DATASET ENTRIES
________

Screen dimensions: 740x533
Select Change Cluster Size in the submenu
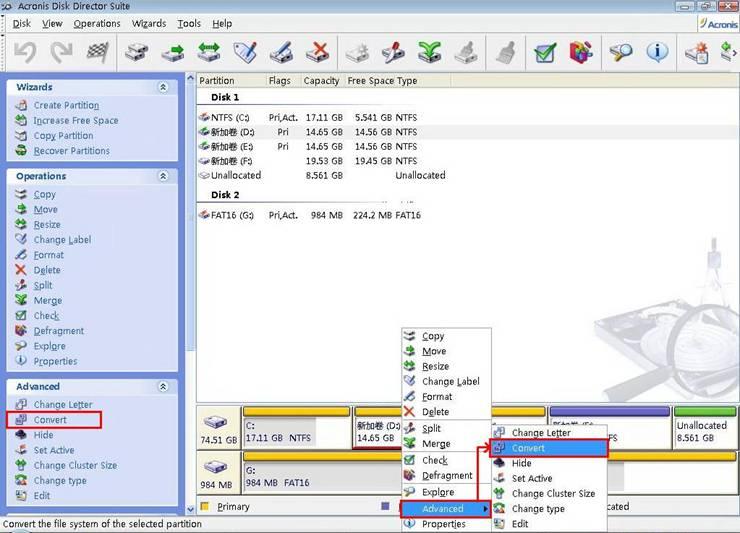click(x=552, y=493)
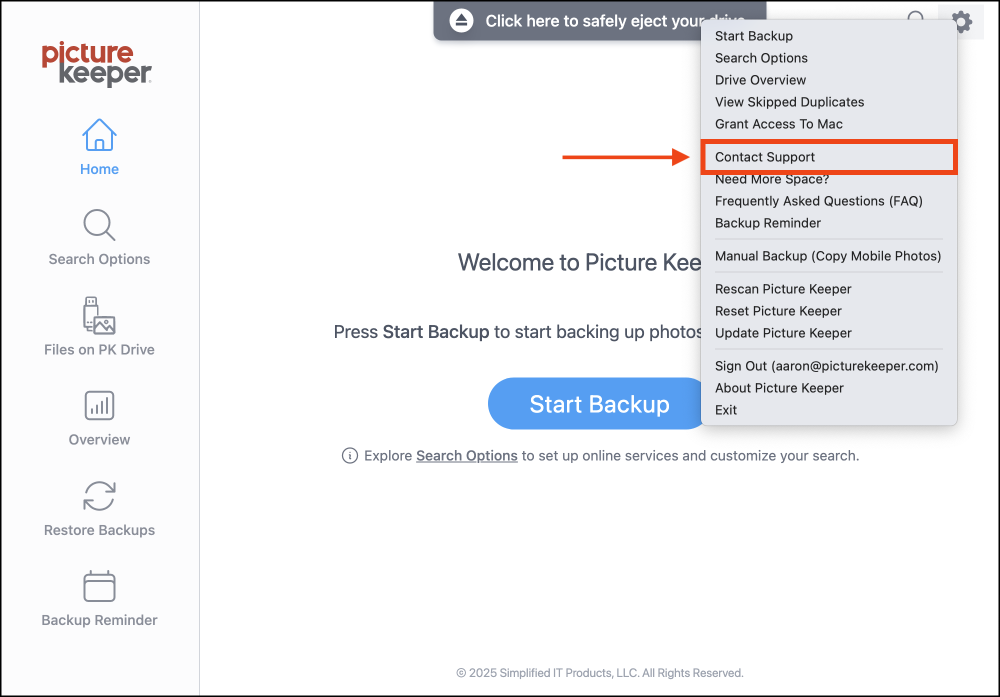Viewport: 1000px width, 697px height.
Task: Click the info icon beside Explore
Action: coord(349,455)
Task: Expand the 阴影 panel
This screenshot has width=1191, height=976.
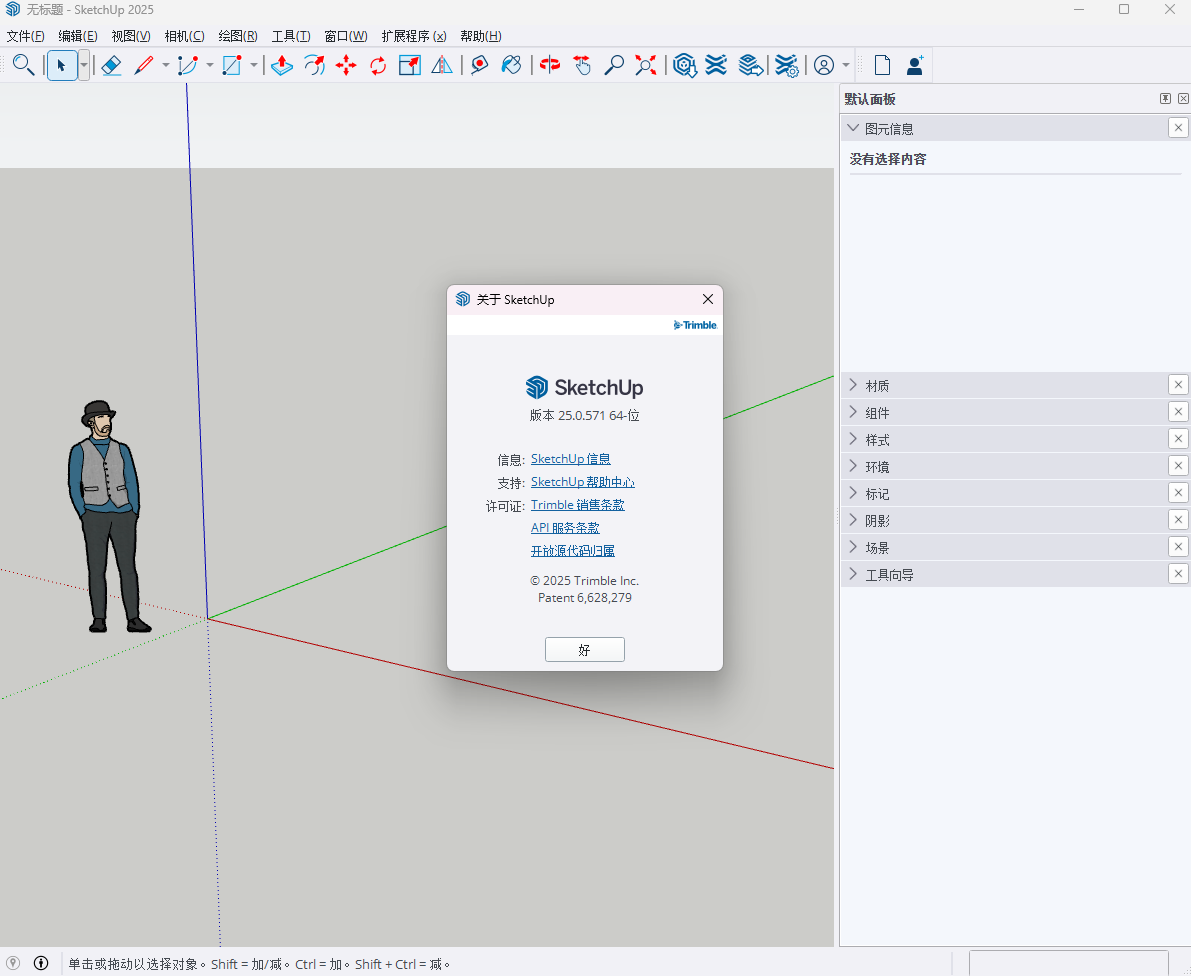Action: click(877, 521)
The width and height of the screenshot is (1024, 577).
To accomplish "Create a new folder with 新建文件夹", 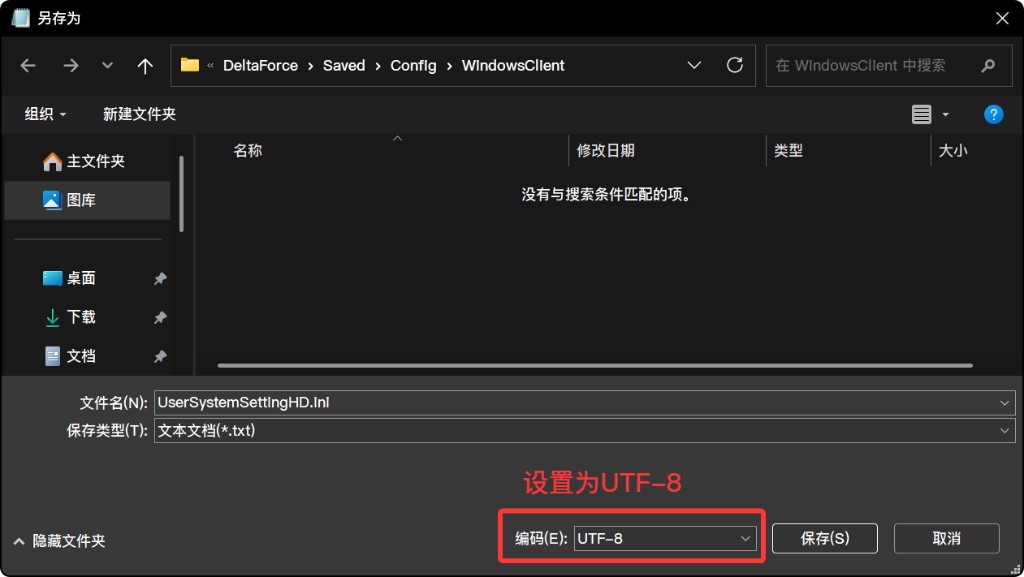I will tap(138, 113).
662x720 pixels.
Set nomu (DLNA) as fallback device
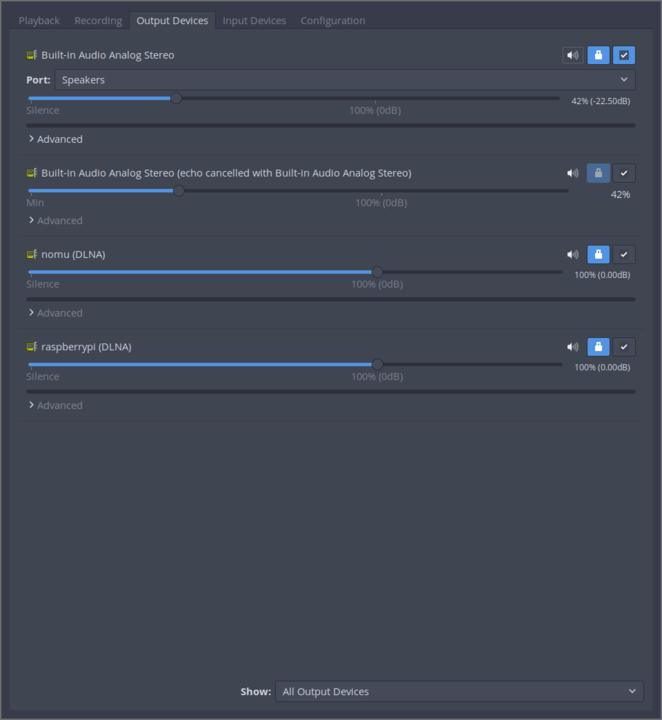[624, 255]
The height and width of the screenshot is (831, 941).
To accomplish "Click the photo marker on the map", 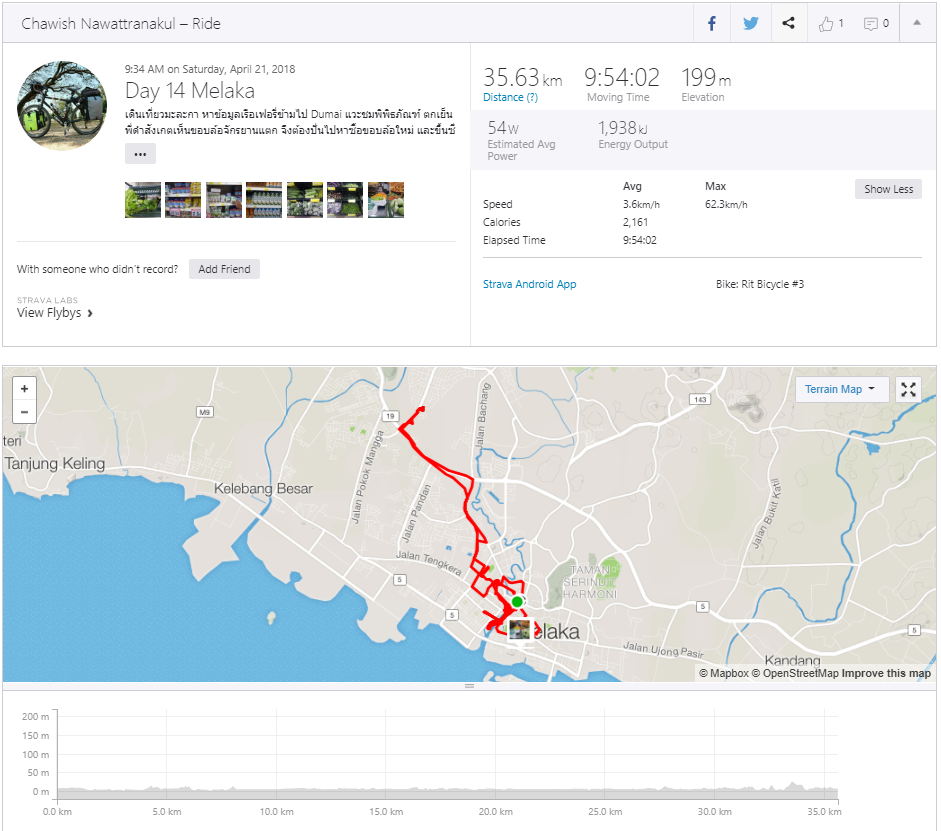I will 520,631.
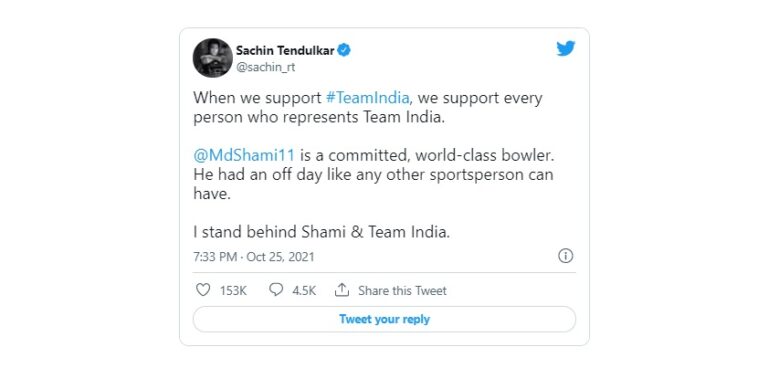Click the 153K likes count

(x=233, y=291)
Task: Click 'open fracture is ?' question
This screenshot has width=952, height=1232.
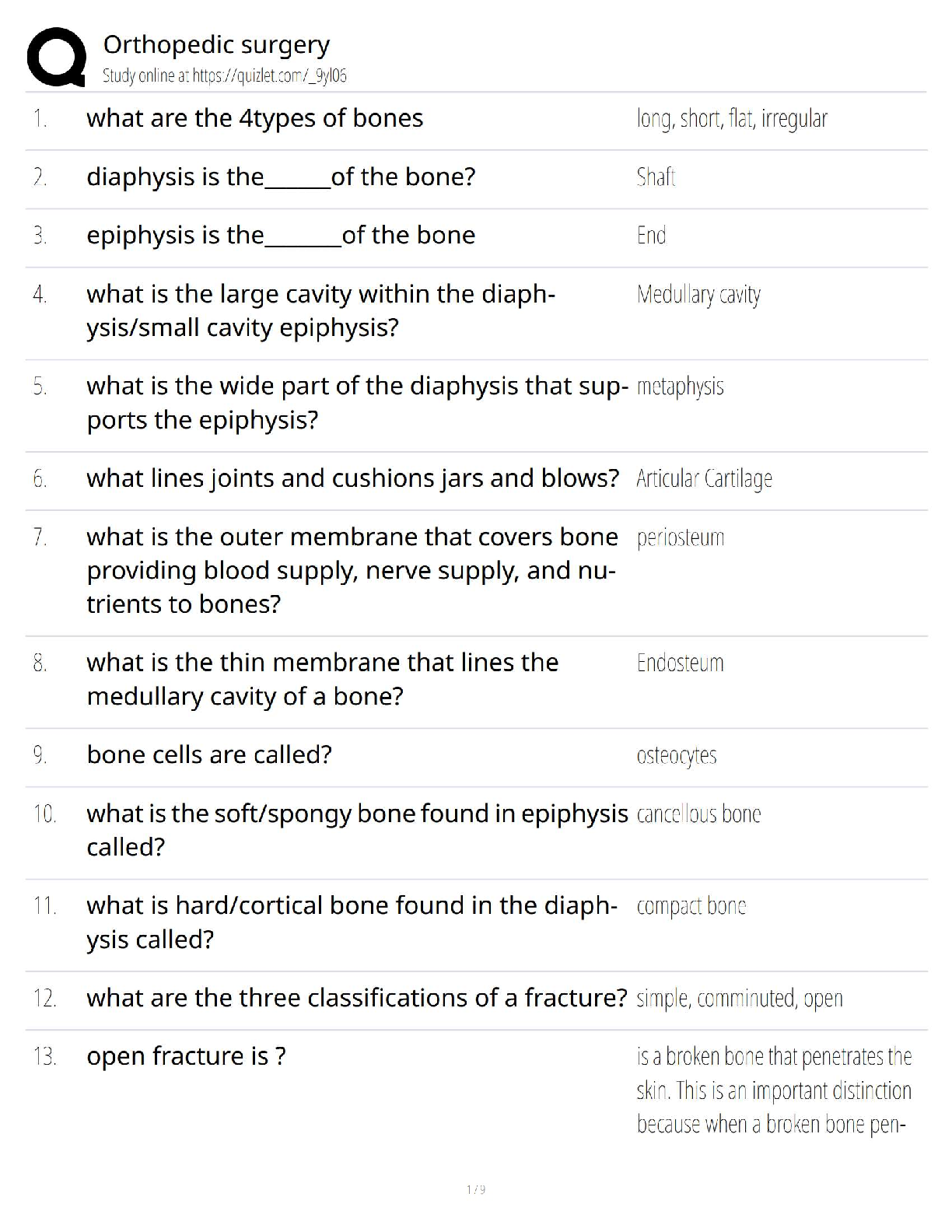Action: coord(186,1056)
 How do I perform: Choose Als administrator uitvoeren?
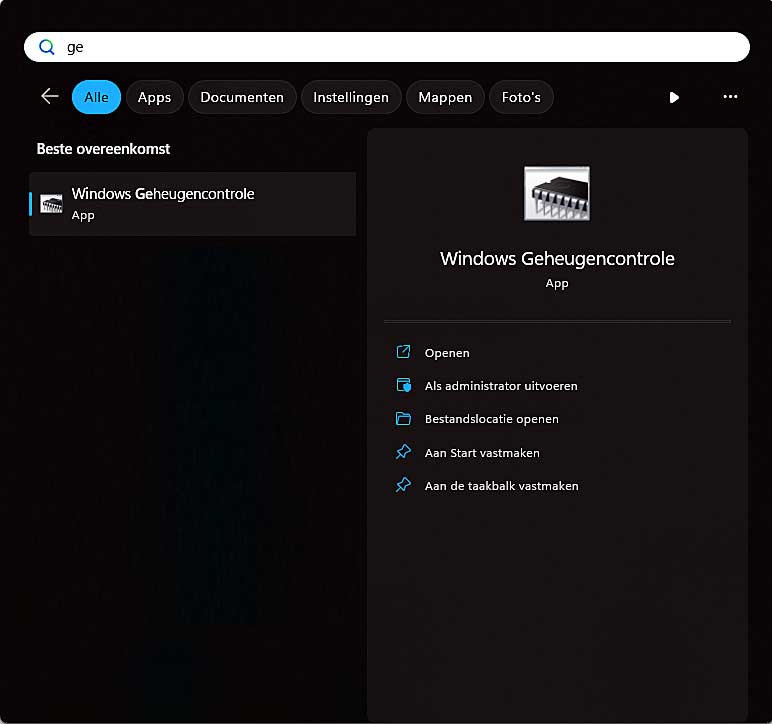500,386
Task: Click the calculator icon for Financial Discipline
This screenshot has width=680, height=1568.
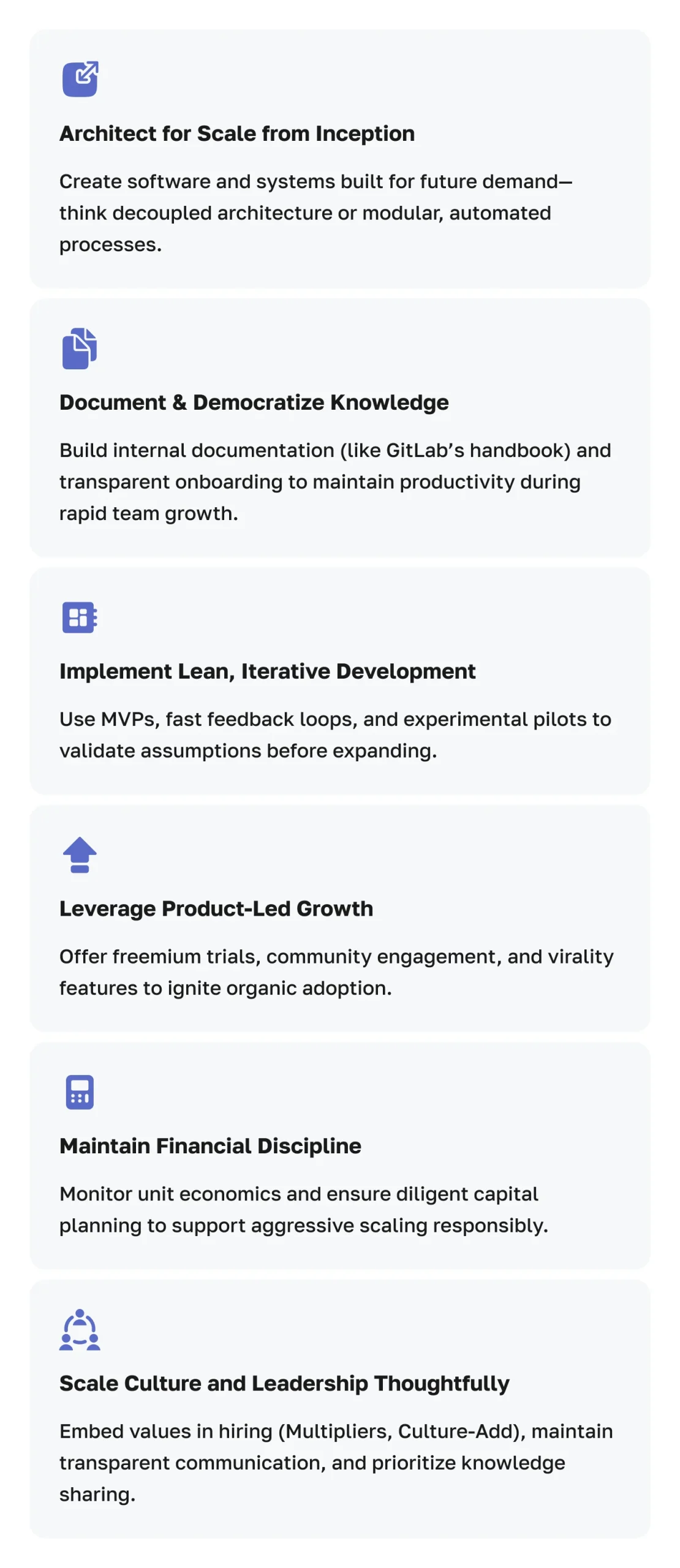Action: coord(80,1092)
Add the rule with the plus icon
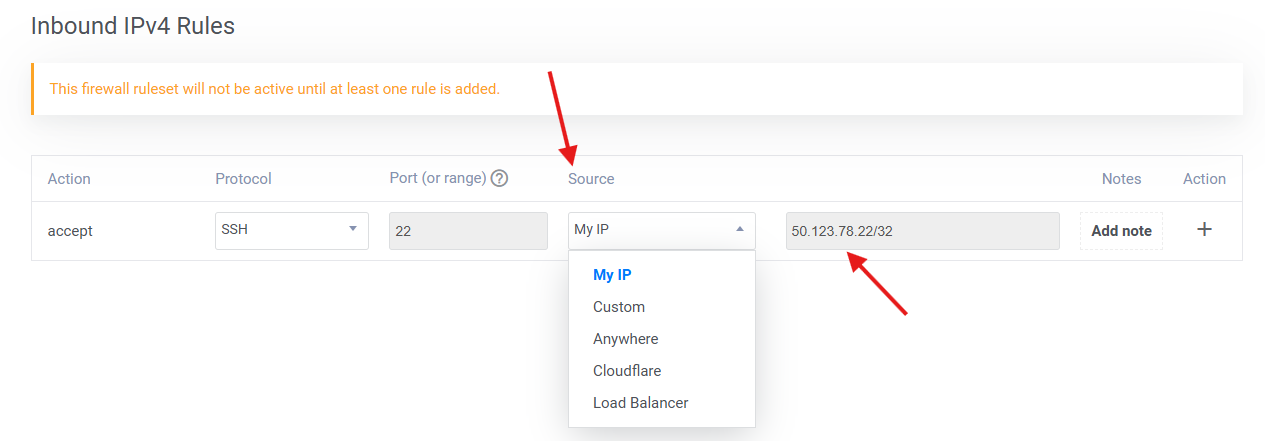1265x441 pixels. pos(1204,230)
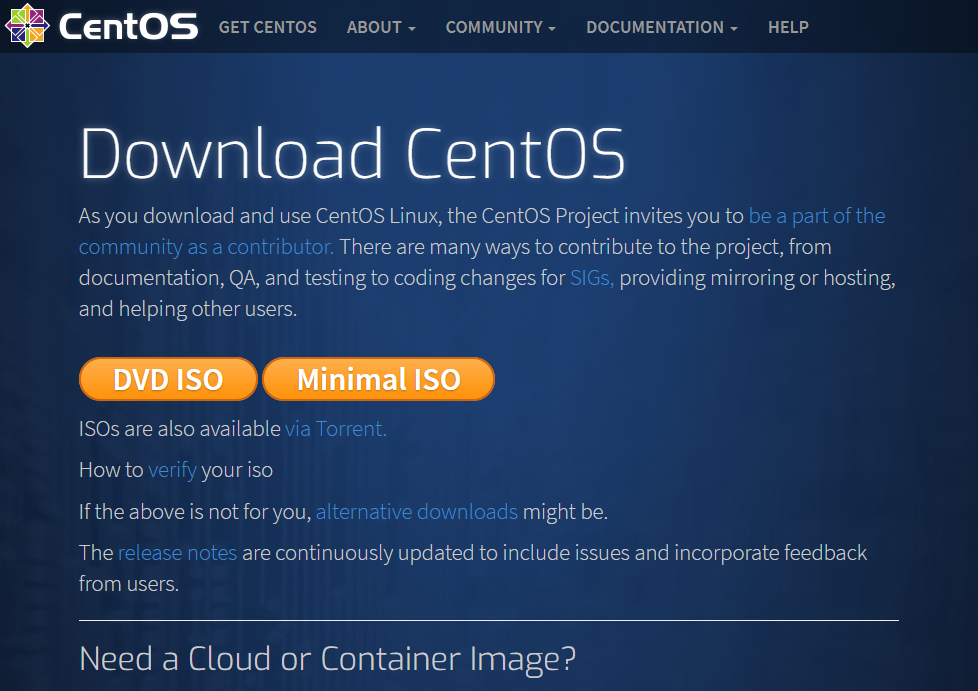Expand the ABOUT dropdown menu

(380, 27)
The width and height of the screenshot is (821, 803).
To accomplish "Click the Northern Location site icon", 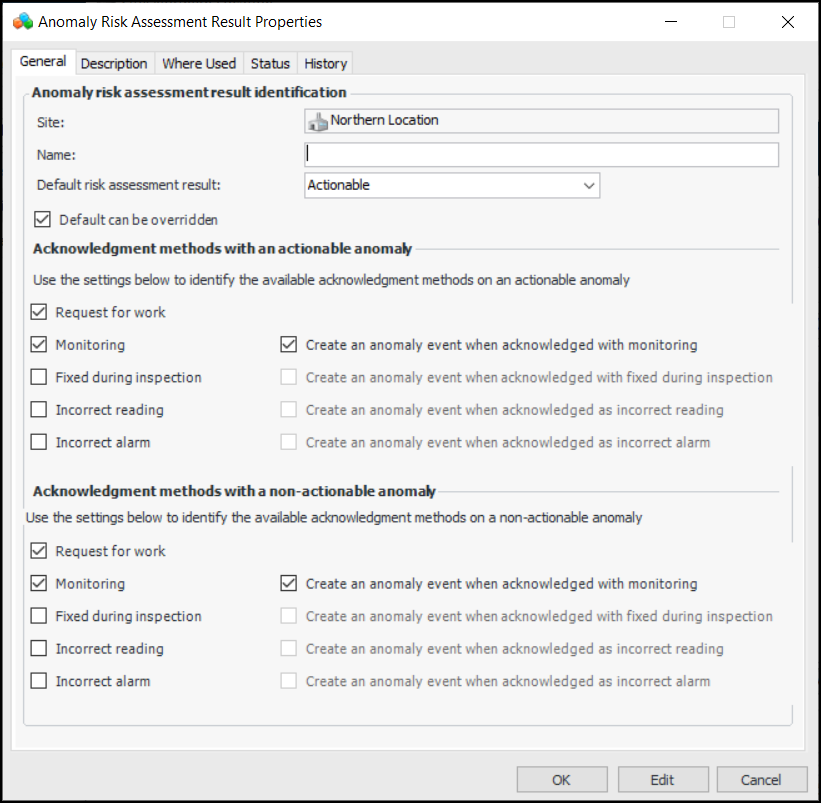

________

WORK TO COMPLETE
Locate "Task: Click the calculator" in the entries above. Copy, exactly and only, the lines from that line to the end, leaving out the pictures.

PROBLEM SOLUTION
Task: Click the calculator icon for Financial Discipline
This screenshot has width=680, height=1568.
Action: coord(80,1092)
Add the rule with the plus icon
1265x441 pixels. pos(1204,230)
Expand the ABOUT dropdown menu

(380, 27)
The width and height of the screenshot is (821, 803).
To accomplish "Click the Northern Location site icon", 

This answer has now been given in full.